What is a gap junction?
Gap junctions are so-called connexons (protein complexes) that connect the plasma membrane of two cells. The membranes are fixed, but a gap is still visible under the electron microscope. The channels of a gap junction consist of two half-channels (connexon). A connexon is made up of protein complexes that come together in the shape of a hexagon. A pore remains free in the middle. A channel is formed from two such protein complexes. With the help of gap junctions, the exchange of signals between cells is possible. Molecules or ions can be transferred by diffusion, and these can be metabolites, secondary messengers, or calcium ions.
Anatomy and structure
The term gap junction was coined by Morris Karnovsky and Jean-Paul Revel. They found that in the region of a gap junction, the distance between two neighboring membranes narrows. A gap junction consists of six connexins, which together form a so-called connexon. A connexon can be composed either of different connexins or of the same type of connexins. A connexin consists of a polypeptide chain formed by two extracellular loops, four transmembrane domains, and an N- and C-terminus, respectively.
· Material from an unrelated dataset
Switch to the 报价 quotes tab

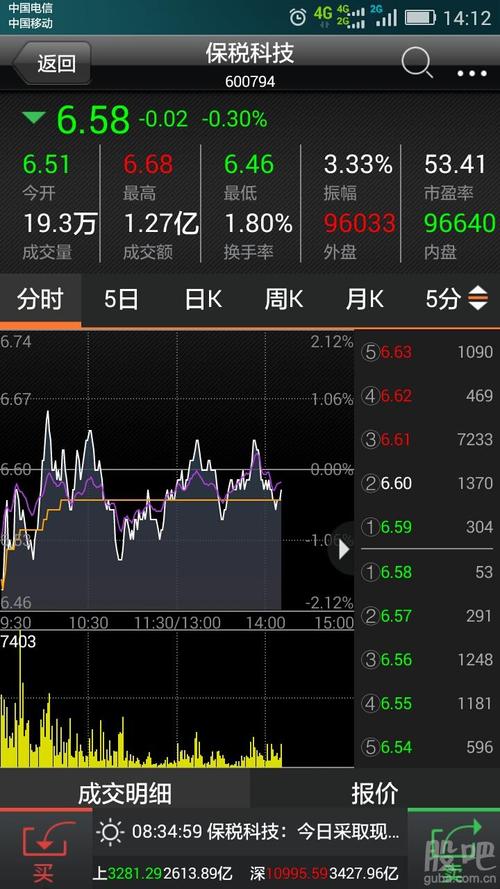tap(375, 793)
The length of the C-terminus determines the molecular weight. In humans, there are at least 20 connexin genes, and the designation of the different connexin isoforms is based on molecular weight. S
o example, connexin 43 has a weight of 43kDa. A gap junction is very often composed of several isoforms. The functional significance of this diversity is not fully understood; it is likely that the patency of the channels can be regulated differently as a result. A hemichannel is then connected to the hemichannel of a neighboring cell. This intercellular channel is either composed of different connexons or of two identical connexons. The diameter of the pore is 1.5 to 2nm, allowing ions or molecules to pass. A gap junction can be established within a few seconds when two cells come into contact. Connexons are arranged in a hexagonal pattern, with about 28,000 channels per square micrometer forming so-called plaques.
Function and tasks
Gap junctions are particularly widespread in the embryonic stage. In adults, they can be found in the retina, glial and epithelial cells, and cardiac muscle. Gap junctions perform the following functions:
- Establishing direct electrical communication between cells.
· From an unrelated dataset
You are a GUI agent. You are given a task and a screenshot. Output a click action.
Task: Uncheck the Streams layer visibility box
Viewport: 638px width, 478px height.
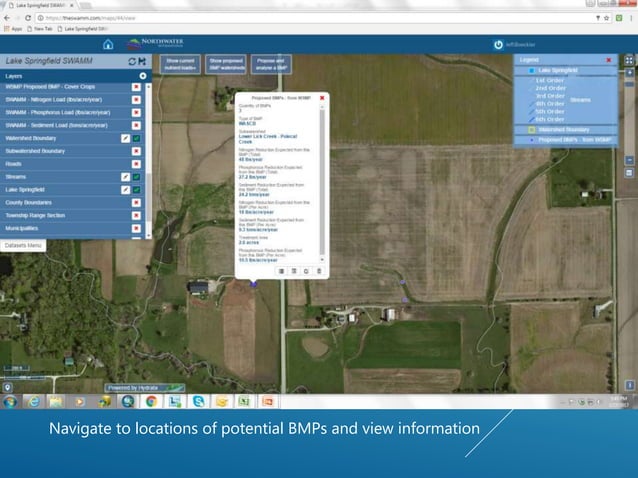click(x=136, y=176)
- Establishment of direct chemical communication via so-called second messengers.
- Molecular exchange between cells
- Preventing charges or molecules from being lost in the exchange process.
Gap junctions serve to transport nutrients in bones or the lens of the eye, for example. The nutrients are taken up by the marginal cells and then passed on to the neighboring cells via the gap junctions. In the pancreas and liver, they support secretion, while in the nervous system or heart muscle they transmit action potentials. Gap junctions can close pores extremely quickly. This occurs, for example, when a neighboring cell is damaged. The neighboring cell is subsequently disconnected, leaving the healthy cells undamaged. In the heart, in the retina or in neurons, gap junctions function as transmitter-free, voltage-gated synapses, also called “electrical synapses”. This allows action potentials to propagate very quickly and synchronously. The conductance here depends on the composition of the connexins.
Diseases
If changes occur in the construction of gap junctions, this can lead to various diseases. For example, in the so-called Charcot-Marie-Tooth syndrome, a blockage occurs between the periaxonal cytoplasm and Schwann cell, resulting in Schwann cell degeneration. Tumor cells lose their ability to communicate due to the production of oncogenes and tumor promoters. Gap junction channels close and incompatible connexins are formed, causing tumor cells to grow.Altered connexin expression also occurs in inflammatory processes. When cardiac gap junctions are altered, this leads to cardiac arrhythmias that can be life-threatening. Impairments in the function of gap junctions in the heart often have very different causes. In the so-called Chagas disease, an infection with Trypanosoma cruzii occurs, as a result of which the gap junction channels are only incorporated into the membrane to a reduced extent. In acute myocardial infarction, gap junctions close, decreasing action potential duration. In the postinfarction period, gap junctions are redistributed, and changes in the distribution of gap junctions also occur in chronic heart failure, in which case the gap junctional surface area in particular is reduced. Furthermore, a disturbance of the gap junction proteins can also lead to congenital deafness, congenital infertility or skin diseases. Furthermore, gap junction channels play an essential role in cataracts. The lens of the eye cannot supply itself with blood because blood vessels make the lens body opaque. As a result, the cells in the lens are dependent on neighboring cells, with the supply coming through the gap junction channels. If a breakdown in communication occurs, the cells die and cataracts form.